En ce moment
 
 

Présidentielle en Bolivie : Morales officiellement élu dès le premier tour

A découvrir

Le Tribunal suprême électoral (TSE) a officiellement déclaré vainqueur de la présidentielle de dimanche en Bolivie Evo Morales, dont la réélection est contestée par l'opposition et une partie de la communauté internationale et alors que le mouvement de contestation se poursuit.

Son principal adversaire pendant ce scrutin, le centriste Carlos Mesa, qui accuse le gouvernement de "fraudes" et a souligné qu'il ne reconnaîtrait pas les résultats, a appelé ses partisans à se mobiliser pacifiquement pour réclamer un second tour.

Une demande soutenue par l'Union européenne, les Etats-Unis, l'Organisation des Etats américains (OEA), la Colombie et l'Argentine.

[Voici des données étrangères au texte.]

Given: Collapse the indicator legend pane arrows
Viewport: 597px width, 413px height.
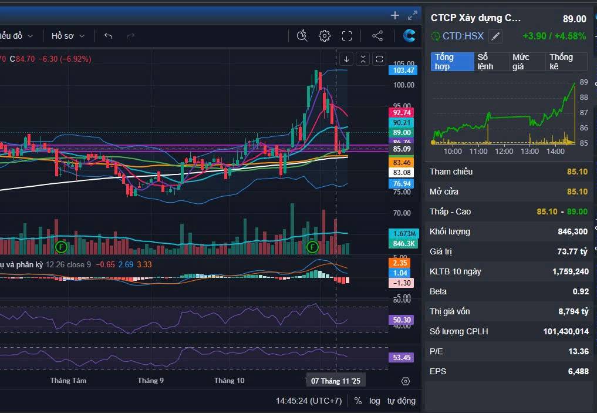Looking at the screenshot, I should point(363,59).
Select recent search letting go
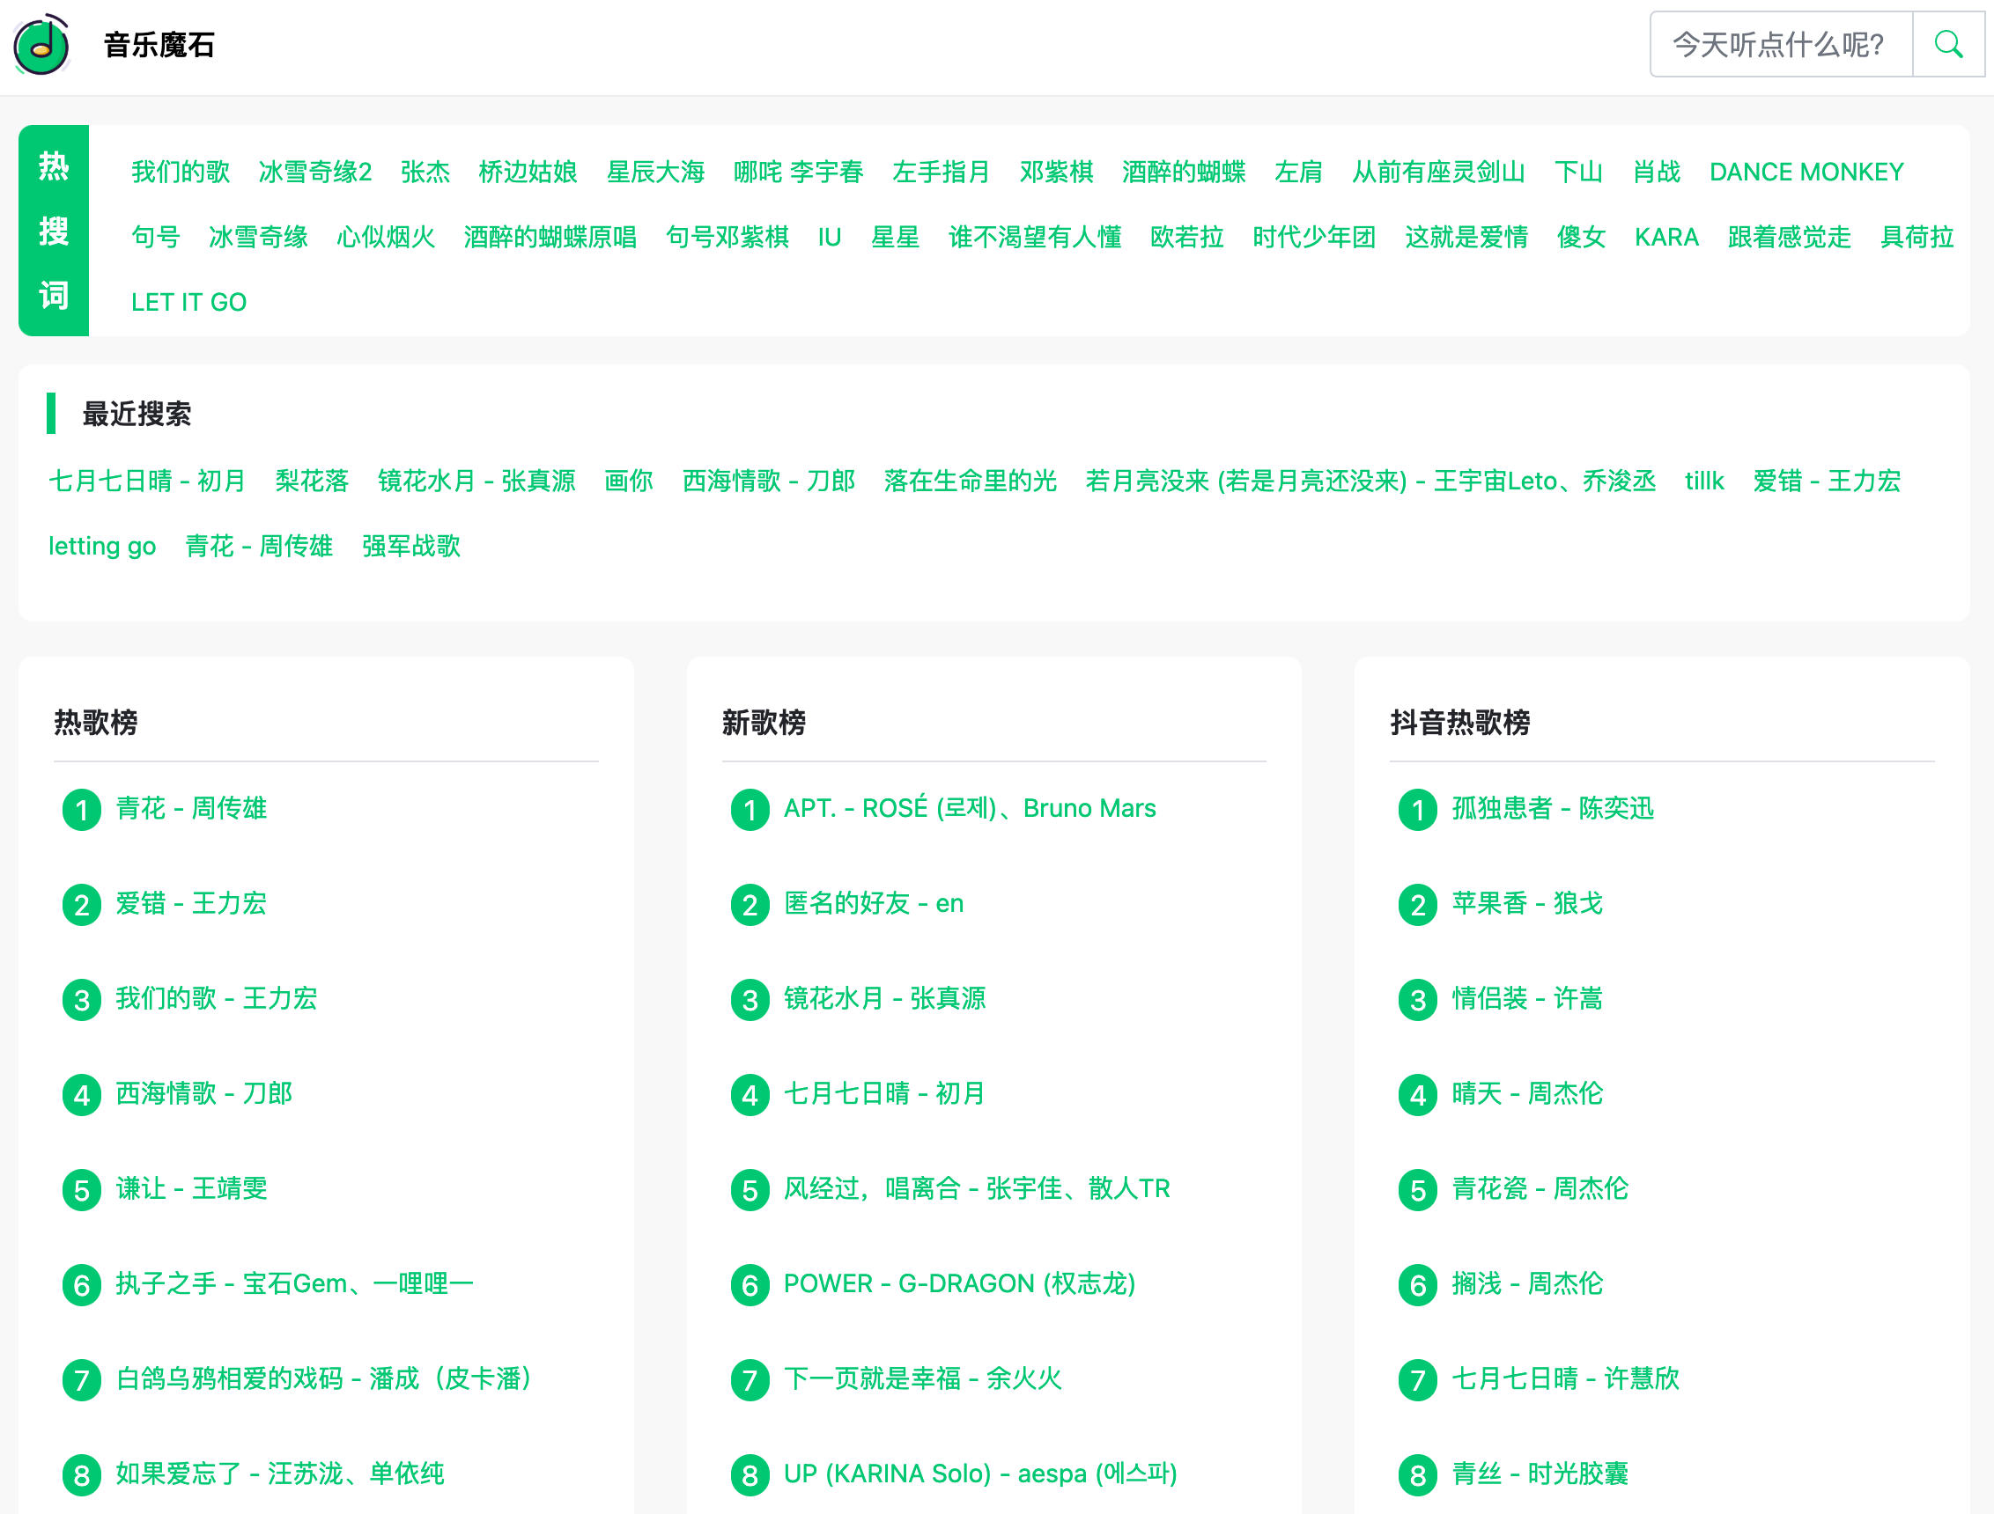 (x=102, y=545)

La présidente du TSE, Maria Eugenia Choque, a lu les résultats du comptage de 100% des bulletins : le chef de l'Etat socialiste sortant obtient 47,08% des voix, contre 36,51% pour M. Mesa, soit un écart supérieur aux dix points de pourcentage nécessaires pour s'imposer au premier tour.

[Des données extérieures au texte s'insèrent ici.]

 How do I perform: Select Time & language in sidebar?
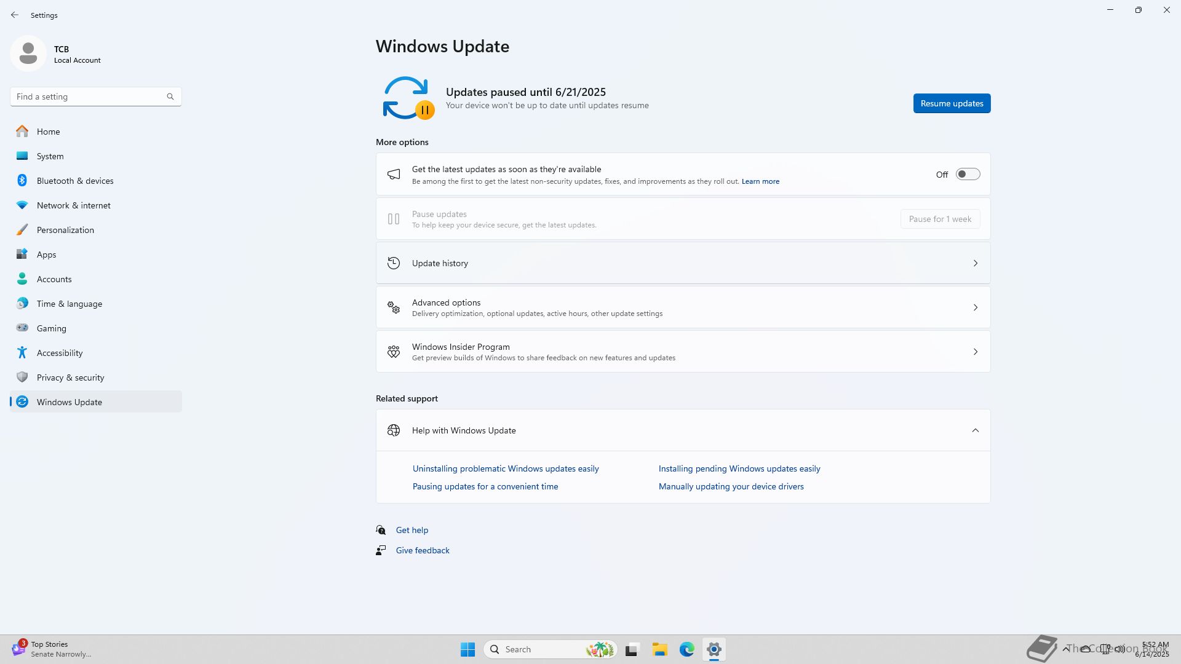(69, 304)
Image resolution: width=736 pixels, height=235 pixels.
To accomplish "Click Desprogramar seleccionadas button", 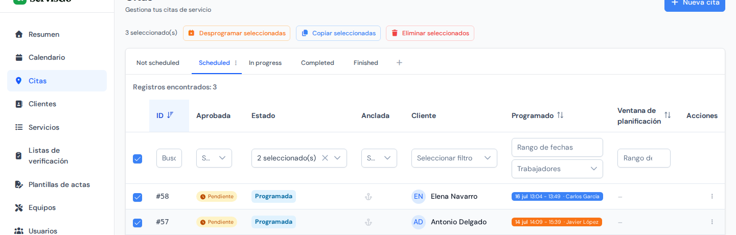I will pos(237,33).
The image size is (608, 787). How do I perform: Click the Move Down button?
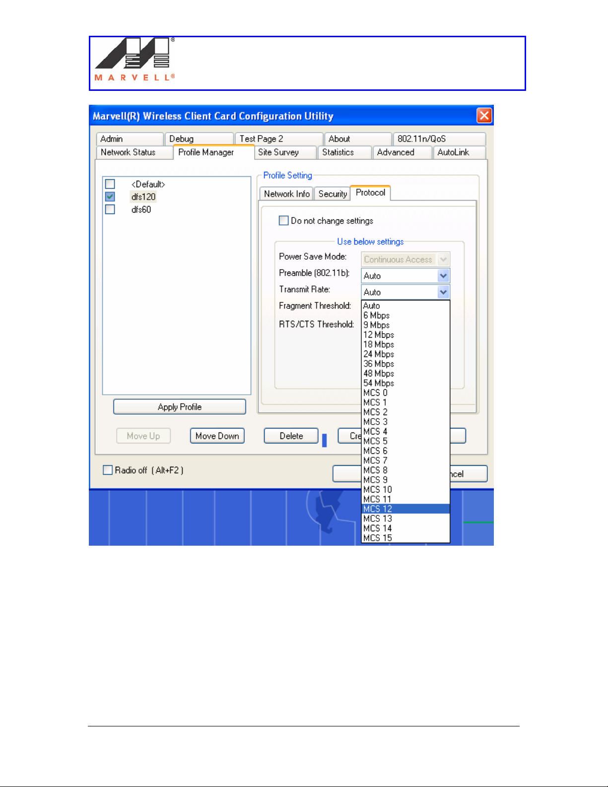tap(217, 435)
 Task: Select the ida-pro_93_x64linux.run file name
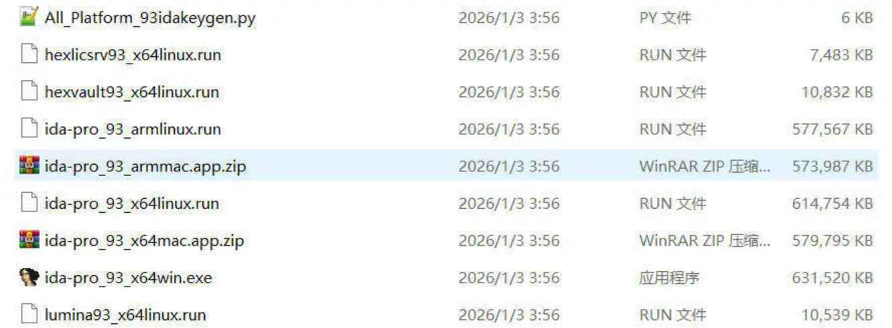click(x=132, y=203)
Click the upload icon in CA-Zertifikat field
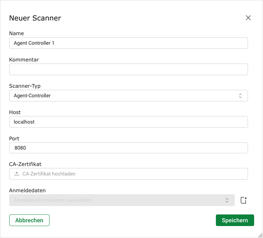Viewport: 263px width, 238px height. pyautogui.click(x=17, y=174)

"Le système électoral en Bolivie est complètement transparent", a assuré Idelfonso Mamani, un des magistrats du Tribunal suprême électoral.

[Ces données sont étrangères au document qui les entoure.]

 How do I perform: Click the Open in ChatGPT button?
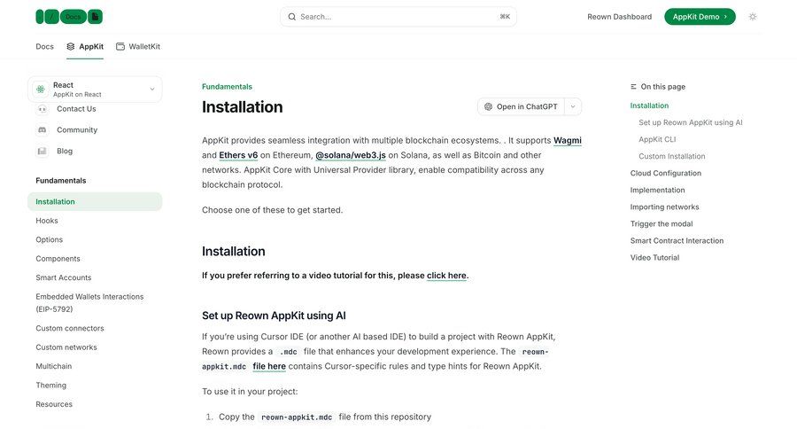[521, 106]
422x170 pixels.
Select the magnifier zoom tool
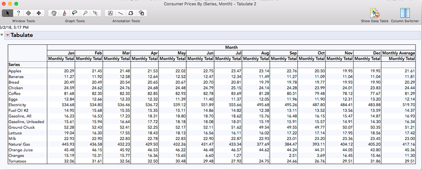tap(85, 13)
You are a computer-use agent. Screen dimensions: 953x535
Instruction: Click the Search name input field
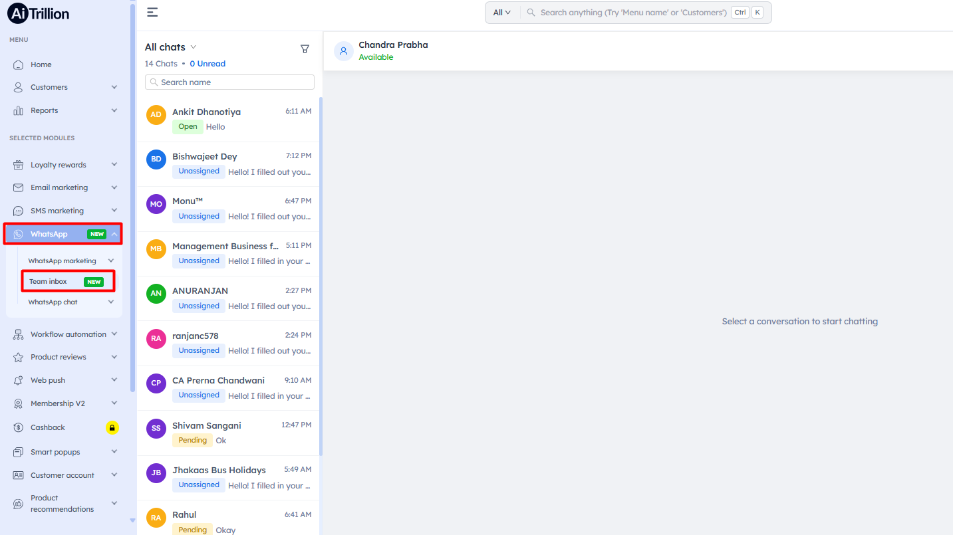(230, 82)
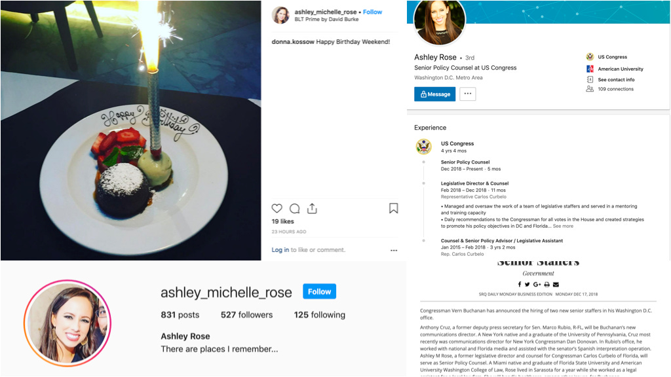Screen dimensions: 671x377
Task: Open comments via speech bubble icon
Action: (294, 209)
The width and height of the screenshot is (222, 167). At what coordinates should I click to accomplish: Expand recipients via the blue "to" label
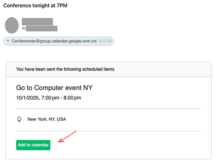click(24, 28)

Blocages de rues, défilés et heurts continuaient parallèlement vendredi en Bolivie.

Au milieu des pétards, des drapeaux boliviens et des slogans, des cortèges de plusieurs milliers de personnes traversaient La Paz, malgré la pluie, pour se rendre au siège du TSE, où les attendait un imposant dispositif policier, a constaté un photographe de l'AFP.

Dès le début de la journée, des manifestants exigeant le "respect de leur vote" bloquaient des rues dans le sud de La Paz, après avoir érigé des barricades à l'aide de pneus, de cordes et de poubelles.

A Cochabamba (centre), dans un climat plus tendu, des partisans du gouvernement et de l'opposition s'affrontaient à coups de bâton et en se jetant des pierres, selon les médias locaux. D'autres incidents avaient lieu à Santa Cruz (est), le bastion de l'opposition.

"La grève est illimitée. Nous voulons un second tour car il est clair qu'il y a eu des fraudes. L'OEA et l'UE ont vu qu'il y avait eu une énorme tromperie", a déclaré à l'AFP Ruben Lopez, un consultant de 62 ans, à l'un des barrages se dressant dans cette ville, la plus grande et la plus riche de Bolivie.

Après des premiers chiffres partiels le soir du vote, qui laissaient entrevoir un second tour, de nouveaux résultats diffusés plus de 20 heures après, lundi, avaient pratiquement donné la victoire à M. Morales, suscitant de la part de l'opposition et des observateurs internationaux des soupçons de fraudes.

Au pouvoir depuis 2006, le président est donc en route pour un quatrième mandat, sur la période 2020-2025.

- Tribunaux en feu -

L'Union européenne a appelé jeudi à "mettre un terme au processus de dépouillement en cours" et recommandé "la tenue d'un second tour pour rétablir la confiance" dans ces élections.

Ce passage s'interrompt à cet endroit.